┌─ Provided data

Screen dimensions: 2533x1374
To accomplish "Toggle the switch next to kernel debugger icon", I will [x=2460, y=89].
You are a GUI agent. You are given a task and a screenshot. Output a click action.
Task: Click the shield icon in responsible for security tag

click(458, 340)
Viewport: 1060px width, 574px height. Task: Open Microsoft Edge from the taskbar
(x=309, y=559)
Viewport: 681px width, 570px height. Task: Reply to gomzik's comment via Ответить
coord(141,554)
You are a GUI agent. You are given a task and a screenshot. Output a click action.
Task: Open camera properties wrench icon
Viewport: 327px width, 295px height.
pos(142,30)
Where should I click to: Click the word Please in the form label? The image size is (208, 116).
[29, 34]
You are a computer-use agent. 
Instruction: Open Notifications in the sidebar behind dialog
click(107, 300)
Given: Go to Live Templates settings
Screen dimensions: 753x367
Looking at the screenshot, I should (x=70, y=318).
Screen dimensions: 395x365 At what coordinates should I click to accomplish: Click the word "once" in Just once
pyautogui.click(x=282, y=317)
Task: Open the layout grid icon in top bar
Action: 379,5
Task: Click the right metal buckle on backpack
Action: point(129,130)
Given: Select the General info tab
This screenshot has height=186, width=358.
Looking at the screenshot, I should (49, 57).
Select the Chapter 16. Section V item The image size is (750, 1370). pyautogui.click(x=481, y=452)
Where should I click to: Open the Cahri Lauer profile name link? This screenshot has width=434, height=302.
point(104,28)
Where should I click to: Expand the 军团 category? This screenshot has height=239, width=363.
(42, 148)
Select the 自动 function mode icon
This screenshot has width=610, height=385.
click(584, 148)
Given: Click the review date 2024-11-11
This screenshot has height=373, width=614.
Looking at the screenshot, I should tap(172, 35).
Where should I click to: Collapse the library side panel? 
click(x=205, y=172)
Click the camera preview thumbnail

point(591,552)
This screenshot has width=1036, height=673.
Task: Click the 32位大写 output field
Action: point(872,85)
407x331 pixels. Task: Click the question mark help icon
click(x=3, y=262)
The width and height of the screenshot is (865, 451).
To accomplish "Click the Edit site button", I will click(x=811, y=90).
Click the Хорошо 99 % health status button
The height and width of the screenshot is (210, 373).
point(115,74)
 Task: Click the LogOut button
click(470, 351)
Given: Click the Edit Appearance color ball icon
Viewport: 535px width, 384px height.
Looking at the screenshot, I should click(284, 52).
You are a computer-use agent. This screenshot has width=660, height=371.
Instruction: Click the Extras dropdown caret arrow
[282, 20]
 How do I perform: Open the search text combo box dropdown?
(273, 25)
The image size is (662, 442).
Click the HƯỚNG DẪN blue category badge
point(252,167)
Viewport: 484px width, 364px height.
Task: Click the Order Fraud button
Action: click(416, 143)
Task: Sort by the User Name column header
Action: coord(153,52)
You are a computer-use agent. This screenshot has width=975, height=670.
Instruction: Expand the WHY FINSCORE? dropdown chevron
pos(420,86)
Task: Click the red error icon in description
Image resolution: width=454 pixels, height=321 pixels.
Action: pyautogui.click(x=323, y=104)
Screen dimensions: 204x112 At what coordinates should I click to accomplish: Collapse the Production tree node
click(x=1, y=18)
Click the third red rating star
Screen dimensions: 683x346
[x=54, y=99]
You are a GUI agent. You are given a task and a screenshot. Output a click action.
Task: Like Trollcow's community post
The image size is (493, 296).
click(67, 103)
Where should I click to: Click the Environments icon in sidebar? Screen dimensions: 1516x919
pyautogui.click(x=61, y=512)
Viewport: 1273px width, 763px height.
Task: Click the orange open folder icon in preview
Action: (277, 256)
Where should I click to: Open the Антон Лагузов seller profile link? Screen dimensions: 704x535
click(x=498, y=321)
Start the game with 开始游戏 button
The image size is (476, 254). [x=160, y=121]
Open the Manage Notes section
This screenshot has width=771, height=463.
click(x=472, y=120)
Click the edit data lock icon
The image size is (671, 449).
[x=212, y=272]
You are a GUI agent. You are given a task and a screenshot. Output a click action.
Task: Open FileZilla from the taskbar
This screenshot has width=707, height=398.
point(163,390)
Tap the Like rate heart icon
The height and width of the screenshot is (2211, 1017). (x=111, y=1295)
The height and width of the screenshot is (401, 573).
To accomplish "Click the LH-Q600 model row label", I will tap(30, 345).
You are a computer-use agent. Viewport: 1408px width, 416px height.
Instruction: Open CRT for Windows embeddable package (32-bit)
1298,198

└─

■ Problem statement
Can you recast every line of the material above as a numbered list, leaving out the blank lines?

■ Expected output
1. Screen dimensions: 2533x1374
2. To accomplish "Toggle the switch next to kernel debugger icon", I will [x=2460, y=89].
3. You are a GUI agent. You are given a task and a screenshot. Output a click action.
4. Task: Click the shield icon in responsible for security tag
5. click(458, 340)
6. Viewport: 1060px width, 574px height. Task: Open Microsoft Edge from the taskbar
7. (x=309, y=559)
8. Viewport: 681px width, 570px height. Task: Reply to gomzik's comment via Ответить
9. coord(141,554)
10. You are a GUI agent. You are given a task and a screenshot. Output a click action.
11. Task: Open camera properties wrench icon
12. Viewport: 327px width, 295px height.
13. pos(142,30)
14. Where should I click to: Click the word Please in the form label? The image size is (208, 116).
15. [29, 34]
16. You are a computer-use agent. 
17. Instruction: Open Notifications in the sidebar behind dialog
18. click(107, 300)
19. Given: Go to Live Templates settings
20. Screen dimensions: 753x367
21. Looking at the screenshot, I should (x=70, y=318).
22. Screen dimensions: 395x365 At what coordinates should I click to accomplish: Click the word "once" in Just once
23. pyautogui.click(x=282, y=317)
24. Task: Open the layout grid icon in top bar
25. Action: 379,5
26. Task: Click the right metal buckle on backpack
27. Action: point(129,130)
28. Given: Select the General info tab
29. This screenshot has height=186, width=358.
30. Looking at the screenshot, I should (49, 57).
31. Select the Chapter 16. Section V item The image size is (750, 1370). pyautogui.click(x=481, y=452)
32. Where should I click to: Open the Cahri Lauer profile name link? This screenshot has width=434, height=302.
33. point(104,28)
34. Where should I click to: Expand the 军团 category? This screenshot has height=239, width=363.
35. (42, 148)
36. Select the 自动 function mode icon
37. This screenshot has width=610, height=385.
38. click(584, 148)
39. Given: Click the review date 2024-11-11
40. This screenshot has height=373, width=614.
41. Looking at the screenshot, I should tap(172, 35).
42. Where should I click to: Collapse the library side panel? 
43. click(x=205, y=172)
44. Click the camera preview thumbnail
45. point(591,552)
46. This screenshot has width=1036, height=673.
47. Task: Click the 32位大写 output field
48. Action: point(872,85)
49. 407x331 pixels. Task: Click the question mark help icon
50. click(x=3, y=262)
51. The width and height of the screenshot is (865, 451).
52. To accomplish "Click the Edit site button", I will click(x=811, y=90).
53. Click the Хорошо 99 % health status button
54. The height and width of the screenshot is (210, 373).
55. point(115,74)
56.  Task: Click the LogOut button
57. click(470, 351)
58. Given: Click the Edit Appearance color ball icon
59. Viewport: 535px width, 384px height.
60. Looking at the screenshot, I should click(284, 52).
61. You are a computer-use agent. This screenshot has width=660, height=371.
62. Instruction: Click the Extras dropdown caret arrow
63. [282, 20]
64.  How do I perform: Open the search text combo box dropdown?
65. (273, 25)
66. The image size is (662, 442).
67. Click the HƯỚNG DẪN blue category badge
68. point(252,167)
69. Viewport: 484px width, 364px height.
70. Task: Click the Order Fraud button
71. Action: click(416, 143)
72. Task: Sort by the User Name column header
73. Action: coord(153,52)
74. You are a computer-use agent. This screenshot has width=975, height=670.
75. Instruction: Expand the WHY FINSCORE? dropdown chevron
76. pos(420,86)
77. Task: Click the red error icon in description
78. Image resolution: width=454 pixels, height=321 pixels.
79. Action: pyautogui.click(x=323, y=104)
80. Screen dimensions: 204x112 At what coordinates should I click to accomplish: Collapse the Production tree node
81. click(x=1, y=18)
82. Click the third red rating star
83. Screen dimensions: 683x346
84. [x=54, y=99]
85. You are a GUI agent. You are given a task and a screenshot. Output a click action.
86. Task: Like Trollcow's community post
87. The image size is (493, 296).
88. click(67, 103)
89. Where should I click to: Click the Environments icon in sidebar? Screen dimensions: 1516x919
90. pyautogui.click(x=61, y=512)
91. Viewport: 1273px width, 763px height.
92. Task: Click the orange open folder icon in preview
93. Action: (277, 256)
94. Where should I click to: Open the Антон Лагузов seller profile link? Screen dimensions: 704x535
95. click(x=498, y=321)
96. Start the game with 开始游戏 button
97. The image size is (476, 254). [x=160, y=121]
98. Open the Manage Notes section
99. This screenshot has width=771, height=463.
100. click(x=472, y=120)
101. Click the edit data lock icon
102. The image size is (671, 449).
103. [x=212, y=272]
104. You are a GUI agent. You are given a task and a screenshot. Output a click action.
105. Task: Open FileZilla from the taskbar
106. This screenshot has width=707, height=398.
107. point(163,390)
108. Tap the Like rate heart icon
109. The height and width of the screenshot is (2211, 1017). (x=111, y=1295)
110. The height and width of the screenshot is (401, 573).
111. To accomplish "Click the LH-Q600 model row label", I will tap(30, 345).
112. You are a computer-use agent. Viewport: 1408px width, 416px height.
113. Instruction: Open CRT for Windows embeddable package (32-bit)
114. 1298,198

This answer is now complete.